Erdős Problem 1067 #
References:
- erdosproblems.com/1067
- [BoPi24] N. Bowler and M. Pitz, A note on uncountably chromatic graphs. arXiv:2402.05984 (2024).
- [ErHa66] Erdős, P. and Hajnal, A., On chromatic number of graphs and set-systems. Acta Math. Acad. Sci. Hungar. (1966), 61-99.
- [Ko13] Komjáth, Péter, A note on chromatic number and connectivity of infinite graphs. Israel J. Math. (2013), 499--506.
- [So15] Soukup, Dániel T., Trees, ladders and graphs. J. Combin. Theory Ser. B (2015), 96--116.

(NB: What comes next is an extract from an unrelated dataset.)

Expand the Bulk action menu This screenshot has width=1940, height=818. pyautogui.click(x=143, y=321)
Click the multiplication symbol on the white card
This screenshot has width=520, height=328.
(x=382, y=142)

- [Th17] Thomassen, Carsten, Infinitely connected subgraphs in graphs of uncountable chromatic number. Combinatorica (2017), 785--793.
A graph is infinitely edge-connected if to disconnect the graph requires deleting infinitely many edges. In other words, removing any finite set of edges leaves the graph connected.
Equations
- Erdos1067.InfinitelyEdgeConnected G = ∀ ⦃s : Set (Sym2 V)⦄, s.Finite → (G.deleteEdges s).Connected
Instances For
theorem
Erdos1067.erdos_1067 :
False ↔ ∀ (V : Type) (G : SimpleGraph V),
↑G.chromaticNumber = Cardinal.aleph 1 →
∃ (H : G.Subgraph), ↑H.coe.chromaticNumber = Cardinal.aleph 1 ∧ H.coe.InfinitelyConnected
Does every graph with chromatic number $\aleph_1$ contain an infinitely connected subgraph with chromatic number $\aleph_1$?

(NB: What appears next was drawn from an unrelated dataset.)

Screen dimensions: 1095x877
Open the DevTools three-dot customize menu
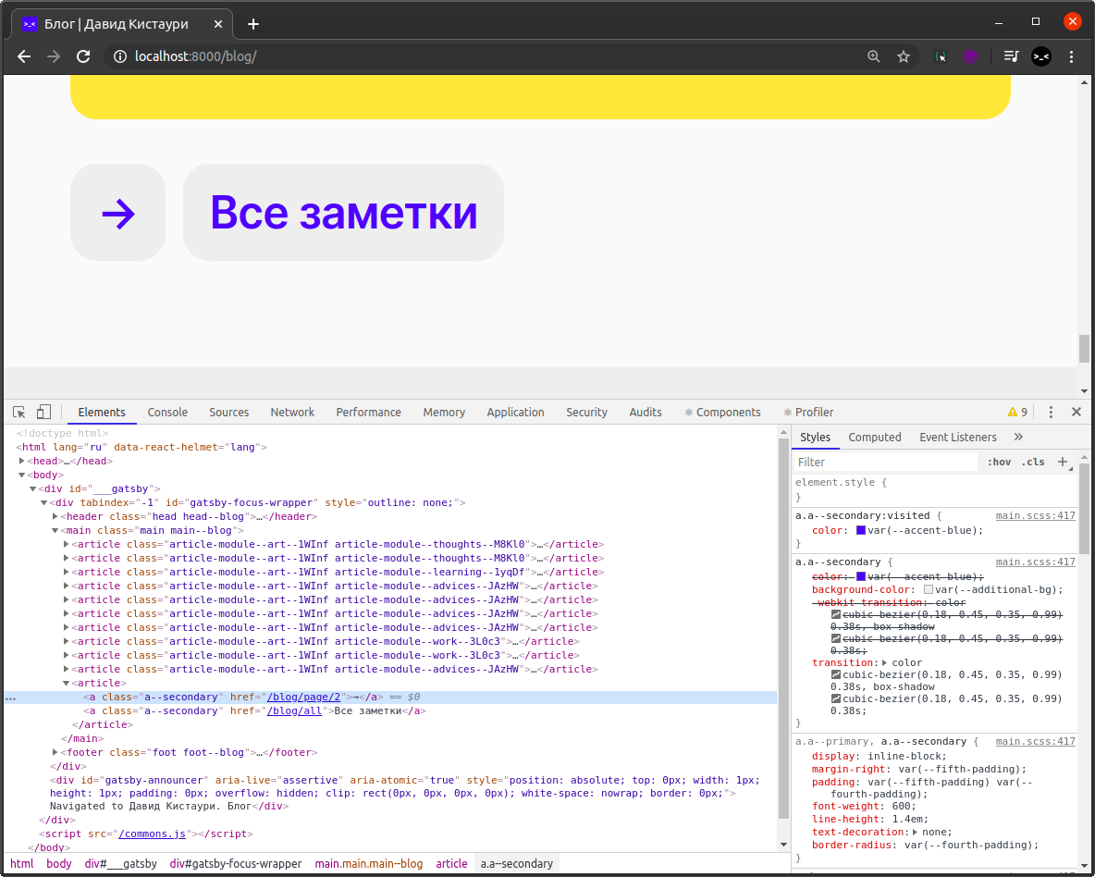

Komjáth [Ko13] proved that it is consistent that the answer is no. This was improved by Soukup [So15], who constructed a counterexample using no extra set-theoretical assumptions. A simpler elementary example was given by Bowler and Pitz [BoPi24].
theorem
Erdos1067.erdos_1067.variant.infinite_edge_connectivity :
False ↔ ∀ (V : Type) (G : SimpleGraph V),
↑G.chromaticNumber = Cardinal.aleph 1 →
∃ (H : G.Subgraph), ↑H.coe.chromaticNumber = Cardinal.aleph 1 ∧ InfinitelyEdgeConnected H.coe
Thomassen [Th17] constructed a counterexample to the version which asks for infinite edge-connectivity (that is, to disconnect the graph requires deleting infinitely many edges).